Нельзя не отметить, что из небольшого числа всех произведений Гебеля Жуковский выбрал подходившие к его настроению и опускал бойкие песни торговцев, рабочих и т. п.

В начала 30-х годов Жуковский с особенным увлечением переводил «Ундину», в которой выразилось настроение поэта: «Испытали все мы неверность здешнего счастья… счастлив еще, когда при разделе житейского был ты сам назначен терпеть, а не мучить; на свете сем доля жертвы блаженней, чем доля губителя. Если сей лучший жребий был твой, читатель, то, может быть, слушая нашу повесть, ты вспомнишь и сам о своем миновавшем, и тихо милая грусть тебе через душу прокрадется, снова то, что прошло, оживет, и ты слезу сожаленья бросишь». Если мы обратимся к переводам Жуковского из Шиллера, то и здесь увидим, какую видную роль играют женские типы: «Кассандра» 1809 года, «Жалоба Цереры» 1831 года, «Орлеанская дева» 1821 года. Все это материалы, без сомнения, отражавшиеся и в жизни русской женщины 20—30-х годов, и в литературе. Опять черта, не лишенная значения для пушкинской Татьяны, которую поэт готов сравнить со «Светланой» Жуковского (т. III, гл. V, 326). Вольный перевод из Шиллера «Голос с того света» 1815 года, начинающийся словами почившей: «Не узнавай, куда я путь склонила, в какой предел из Mиpa перешла…» – может быть сближен с чудными элегиями Пушкина на кончину госпожи Ризнич и др.
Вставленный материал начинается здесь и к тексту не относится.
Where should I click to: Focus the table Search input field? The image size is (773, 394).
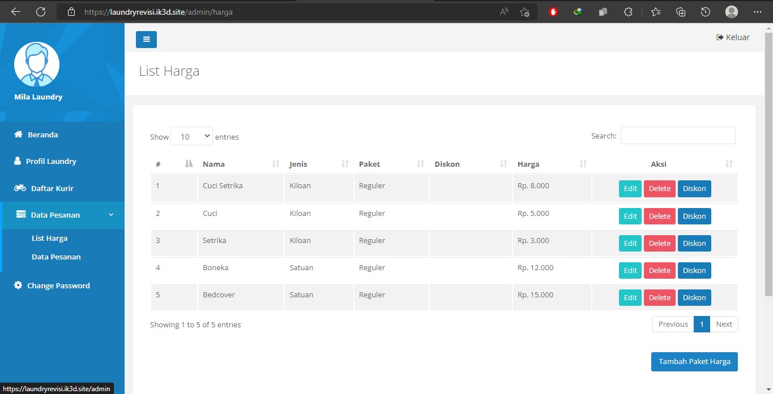point(677,136)
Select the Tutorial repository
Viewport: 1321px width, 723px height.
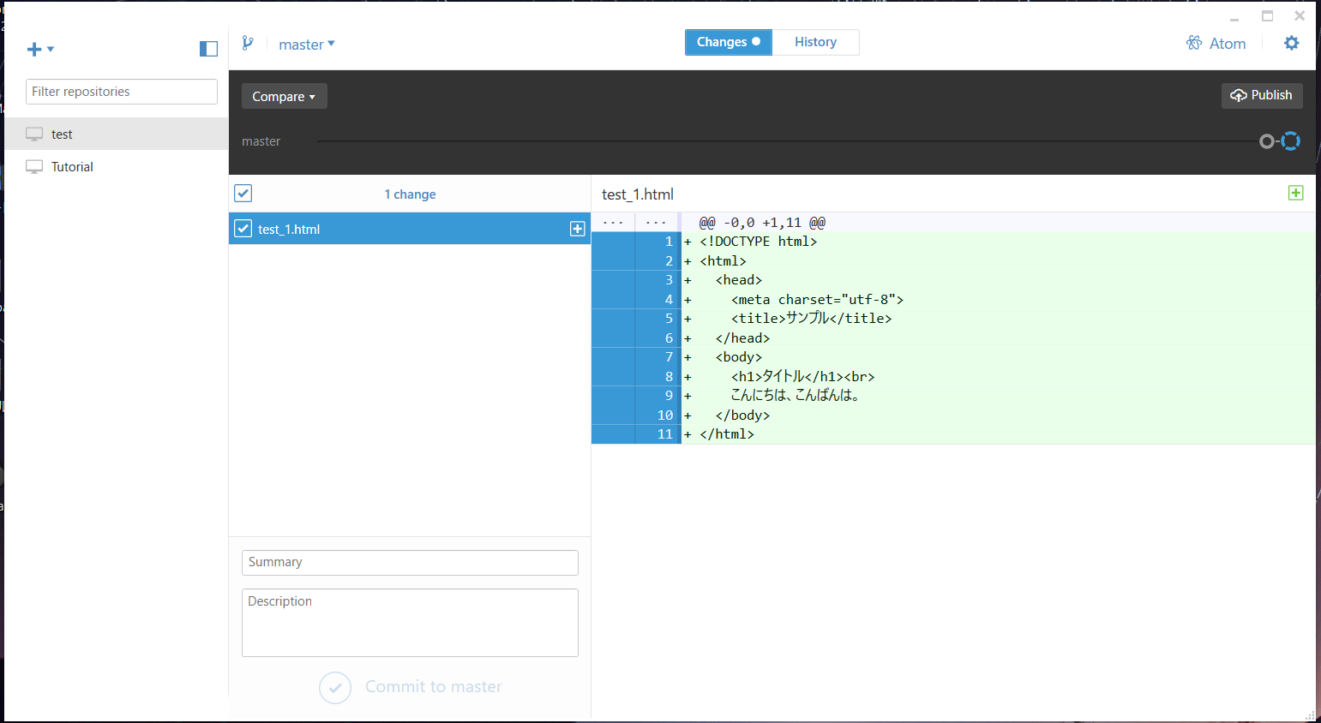point(117,166)
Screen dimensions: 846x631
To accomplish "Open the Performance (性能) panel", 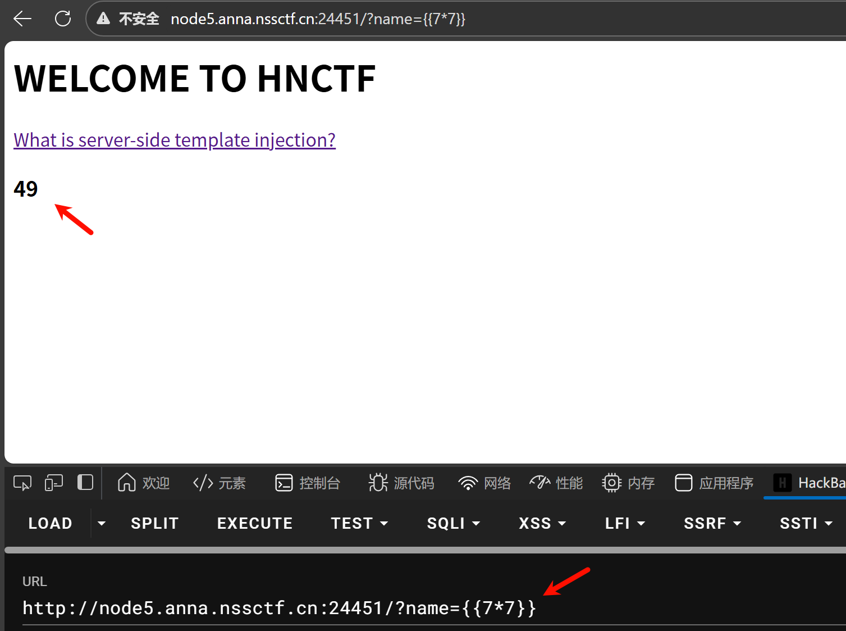I will (x=556, y=483).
Итак, в области поэмы («Двенадцать спящих дев» и др.) и элегии Жуковский прямой предшественник Пушкина, в особенности по глубокому выражению женской души. Сюда надо присоединить и баллады Пушкина («Утопленник», «Жених» и др.), которые отличаются от баллад Жуковского большей верностью русской народной легенде. Творчество Пушкина иногда так совпадало с переводами и подражаниями Жуковского, что Пушкин должен был оправдываться в независимости своих трудов от воздействий Жуковского, как, например, во время появления «Шильонского узника» и «Братьев-разбойников».
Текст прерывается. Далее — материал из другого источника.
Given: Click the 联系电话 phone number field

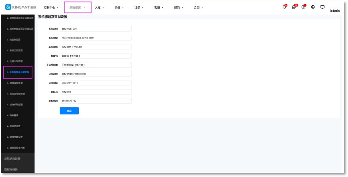Looking at the screenshot, I should pos(95,100).
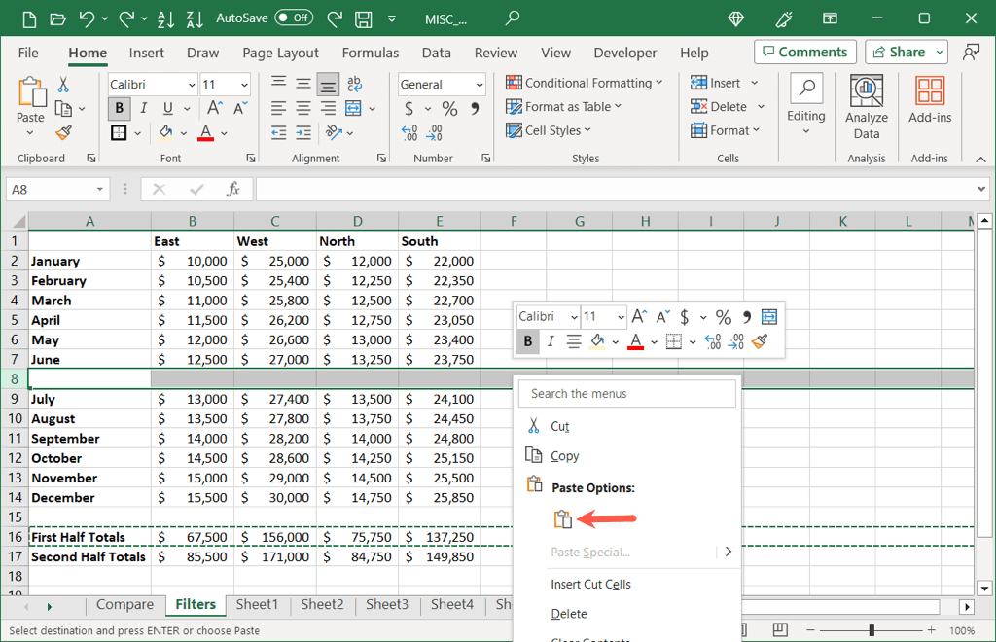
Task: Choose Insert Cut Cells from the context menu
Action: (590, 584)
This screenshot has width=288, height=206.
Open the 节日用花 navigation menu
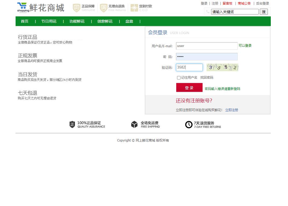(49, 21)
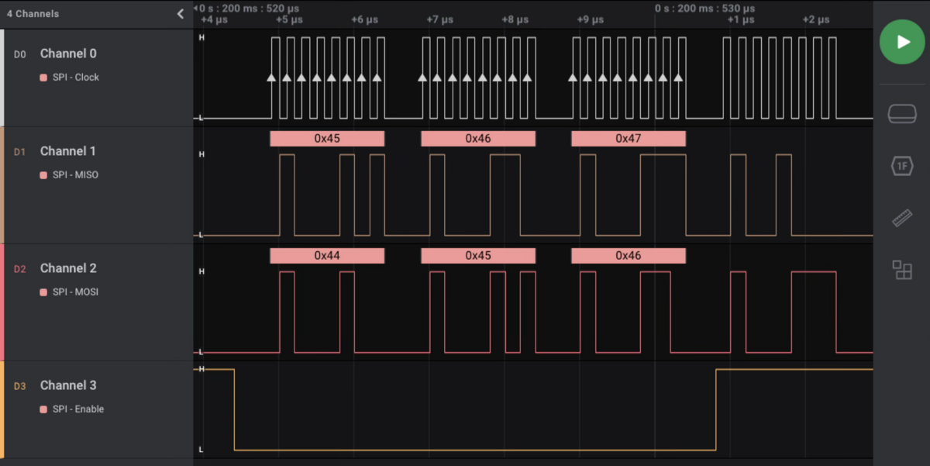Select the 0x47 decoded byte on MISO

click(x=628, y=139)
Поэзия Пушкина в этом новом направлении, близком к возвышенному настроению Жуковского, развернулась на юге. Герой поэм Пушкина столько же подражание Байрону, сколько и рыцарской романтической поэзии Жуковского и вместе с тем результат дум Пушкина о пережитом. Рыцарь Жуковского, страдающий от несчастной любви, холоден к настоящему: в его душе «к далекому стремленье, минувшего привет» («Невыразимое» 1818 года); он смотрит недоверчиво на все земное, так как здесь не суждено сбыться мечтам. Это возвращение к направлению Жуковского последовало в Пушкине после легкой сатирической деятельности в Петербурге – смелой и резкой до крайности – и после увлечения театром, светской жизнью.